Для девиц мещанского происхождения открыли институт при Новодевичьем монастыре, что был основан по Московской дороге. Талантливых детей 5–6 лет брали в образованный Бецким в 1764 году Воспитательный дом при Академии художеств. Молодежь постарше училась в гимназии Академии наук. Оттуда можно было перейти в университет при Академии, где преподавал М. В. Ломоносов, а позднее читали лекции академики И. И. Лепехин, В. М. Севергин. Линии Васильевского острова порой напоминали Оксфорд или Кембридж – столько было здесь разных студентов и учеников. Кроме кадетов Шляхетского сухопутного корпуса, а также Морского шляхетского кадетского, переехавшего на 3-ю линию в 1733 году, учеников и студентов Академии художеств, Академии наук, здесь встречались студенты Горного училища, образованного в 1774 году на 22-й линии, Учительской семинарии с 6-й линии, ученики Благовещенской и Андреевской школ, частных учебных заведений. Не случайно именно на Васильевском острове – месте обитания тогдашней петербургской интеллигенции и чиновников – в знаменитом здании Двенадцати коллегий в 1819 году был открыт Петербургский университет. Отцом начальных школ и учительского образования в Петербурге был выдающийся педагог серб Ф. И. Янкович де Мириево. В 1783 году он возглавил Главное народное училище, где стали готовить учителей для всей России. Он же ведал написанием новых учебников, которые выдавались ученикам бесплатно. Образование можно было получить и в частных «вольных» школах и пансионах. Их в Петербурге в 1784 году было почти пятьдесят. Прекрасных лекарей готовили в хирургической школе при Сухопутном и Морском госпиталях на Выборгской стороне или в Медицинском училище на Фонтанке, а также в школе при Аптекарском огороде.

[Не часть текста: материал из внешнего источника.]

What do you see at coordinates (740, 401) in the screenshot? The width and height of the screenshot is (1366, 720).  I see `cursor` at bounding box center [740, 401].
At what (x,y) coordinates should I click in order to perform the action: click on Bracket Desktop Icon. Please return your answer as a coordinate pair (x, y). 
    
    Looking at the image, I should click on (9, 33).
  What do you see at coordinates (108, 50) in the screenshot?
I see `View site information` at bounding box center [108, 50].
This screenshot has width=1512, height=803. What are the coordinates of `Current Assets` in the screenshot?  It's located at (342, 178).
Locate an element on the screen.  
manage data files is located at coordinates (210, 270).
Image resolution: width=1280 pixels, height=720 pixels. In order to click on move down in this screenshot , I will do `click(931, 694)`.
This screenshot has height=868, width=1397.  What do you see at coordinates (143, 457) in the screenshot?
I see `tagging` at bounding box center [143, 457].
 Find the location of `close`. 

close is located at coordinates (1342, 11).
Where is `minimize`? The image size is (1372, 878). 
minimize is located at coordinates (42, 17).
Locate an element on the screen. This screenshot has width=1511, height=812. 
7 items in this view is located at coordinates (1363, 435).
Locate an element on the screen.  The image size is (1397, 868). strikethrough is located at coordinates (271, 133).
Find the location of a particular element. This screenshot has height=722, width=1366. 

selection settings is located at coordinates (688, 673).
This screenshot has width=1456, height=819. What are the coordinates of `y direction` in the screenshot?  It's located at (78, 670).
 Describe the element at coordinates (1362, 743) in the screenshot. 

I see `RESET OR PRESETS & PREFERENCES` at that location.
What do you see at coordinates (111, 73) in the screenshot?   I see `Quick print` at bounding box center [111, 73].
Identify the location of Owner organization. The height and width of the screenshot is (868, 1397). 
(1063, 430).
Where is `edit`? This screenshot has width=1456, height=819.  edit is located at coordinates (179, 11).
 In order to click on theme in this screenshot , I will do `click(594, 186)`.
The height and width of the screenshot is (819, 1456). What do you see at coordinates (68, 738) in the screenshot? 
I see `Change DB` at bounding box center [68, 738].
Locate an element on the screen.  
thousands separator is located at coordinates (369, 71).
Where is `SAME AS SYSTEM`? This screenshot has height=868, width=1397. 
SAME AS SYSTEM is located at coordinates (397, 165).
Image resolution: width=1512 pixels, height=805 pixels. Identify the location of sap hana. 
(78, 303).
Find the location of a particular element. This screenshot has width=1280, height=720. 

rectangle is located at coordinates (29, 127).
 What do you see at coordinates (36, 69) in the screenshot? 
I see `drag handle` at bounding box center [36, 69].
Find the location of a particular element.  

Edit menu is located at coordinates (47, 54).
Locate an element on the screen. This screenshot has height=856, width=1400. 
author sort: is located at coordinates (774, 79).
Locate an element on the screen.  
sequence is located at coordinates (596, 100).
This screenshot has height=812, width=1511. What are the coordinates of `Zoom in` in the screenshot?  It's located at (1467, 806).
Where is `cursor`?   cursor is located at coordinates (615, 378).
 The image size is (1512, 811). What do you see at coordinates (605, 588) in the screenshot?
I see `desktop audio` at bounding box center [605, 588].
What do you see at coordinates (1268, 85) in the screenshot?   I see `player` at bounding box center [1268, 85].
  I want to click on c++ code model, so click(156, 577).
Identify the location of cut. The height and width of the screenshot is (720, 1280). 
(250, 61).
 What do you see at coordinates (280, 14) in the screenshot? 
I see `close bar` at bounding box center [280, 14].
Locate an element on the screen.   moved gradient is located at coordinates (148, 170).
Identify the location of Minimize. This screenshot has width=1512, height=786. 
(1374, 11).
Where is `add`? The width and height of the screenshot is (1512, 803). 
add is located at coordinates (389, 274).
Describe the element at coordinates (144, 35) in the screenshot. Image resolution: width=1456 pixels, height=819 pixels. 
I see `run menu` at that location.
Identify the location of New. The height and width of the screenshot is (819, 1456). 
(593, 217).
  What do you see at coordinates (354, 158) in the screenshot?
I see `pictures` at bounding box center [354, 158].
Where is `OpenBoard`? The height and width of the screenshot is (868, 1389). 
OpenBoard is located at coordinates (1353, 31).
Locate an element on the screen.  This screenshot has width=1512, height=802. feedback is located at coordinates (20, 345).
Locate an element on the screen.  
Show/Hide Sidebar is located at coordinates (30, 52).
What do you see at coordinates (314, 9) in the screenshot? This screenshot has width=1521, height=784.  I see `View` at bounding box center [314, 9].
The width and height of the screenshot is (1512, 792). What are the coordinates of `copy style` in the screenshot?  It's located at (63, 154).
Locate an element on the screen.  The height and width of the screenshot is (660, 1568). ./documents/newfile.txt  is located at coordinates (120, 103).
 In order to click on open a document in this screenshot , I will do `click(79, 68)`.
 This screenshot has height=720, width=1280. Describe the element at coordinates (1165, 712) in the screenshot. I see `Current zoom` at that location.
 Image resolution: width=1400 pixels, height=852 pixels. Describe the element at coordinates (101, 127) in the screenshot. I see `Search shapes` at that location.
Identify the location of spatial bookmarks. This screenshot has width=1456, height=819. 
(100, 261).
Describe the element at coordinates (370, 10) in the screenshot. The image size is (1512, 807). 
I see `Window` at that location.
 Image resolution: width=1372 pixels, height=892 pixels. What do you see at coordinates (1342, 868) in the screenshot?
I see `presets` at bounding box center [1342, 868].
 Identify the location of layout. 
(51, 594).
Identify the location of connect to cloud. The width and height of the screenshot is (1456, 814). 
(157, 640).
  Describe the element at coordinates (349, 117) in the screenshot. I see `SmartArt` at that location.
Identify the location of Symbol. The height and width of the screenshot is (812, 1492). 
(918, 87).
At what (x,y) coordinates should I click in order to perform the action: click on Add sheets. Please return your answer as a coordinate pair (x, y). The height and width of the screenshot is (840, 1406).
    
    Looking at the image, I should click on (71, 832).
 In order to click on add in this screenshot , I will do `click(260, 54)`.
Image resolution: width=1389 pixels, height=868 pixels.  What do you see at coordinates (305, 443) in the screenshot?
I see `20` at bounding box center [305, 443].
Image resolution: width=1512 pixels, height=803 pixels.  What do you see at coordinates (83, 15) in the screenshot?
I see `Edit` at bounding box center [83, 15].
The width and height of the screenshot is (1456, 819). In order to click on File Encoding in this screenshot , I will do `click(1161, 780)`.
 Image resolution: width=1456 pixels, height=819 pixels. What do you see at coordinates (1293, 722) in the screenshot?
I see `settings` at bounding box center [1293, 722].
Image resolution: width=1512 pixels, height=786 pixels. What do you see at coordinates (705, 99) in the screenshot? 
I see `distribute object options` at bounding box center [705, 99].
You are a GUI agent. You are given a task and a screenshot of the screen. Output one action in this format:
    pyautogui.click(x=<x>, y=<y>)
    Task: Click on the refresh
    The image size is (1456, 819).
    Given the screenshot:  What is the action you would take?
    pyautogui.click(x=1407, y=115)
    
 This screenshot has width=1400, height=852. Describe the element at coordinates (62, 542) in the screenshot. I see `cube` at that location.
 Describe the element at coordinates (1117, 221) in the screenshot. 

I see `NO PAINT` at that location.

Литература и пресса при Екатерине
Екатерининское царствование стало для русской науки, литературы и журналистики временем процветания. При этом с наукой у Екатерины II были непростые отношения. Ценя знания, она одновременно недолюбливала ученых и, будучи самоучкой, с иронией относилась к людям, получившим систематические знания, которые казались ей грудой бесполезных истин, без которых она легко обходилась в управлении своим «маленьким хозяйством» – так кокетливо она называла Российскую империю. Кроме этого «комплекса недоучки», Екатериной II владел и «комплекс провинциалки», которая во всем хотела превзойти французских королей, французскую ученость и вообще Париж – тогдашнюю признанную интеллектуальную столицу мира. Это было в целом хорошим стимулом для развития просвещения в России. Сама Екатерина II, правитель гуманный, терпимый, была пишущим автором, знала толк в сочинительстве, хорошо понимала значение печатного слова для совершенствования общества. Проникнутая идеями Просвещения, она стремилась внедрять свободу слова и в русскую жизнь.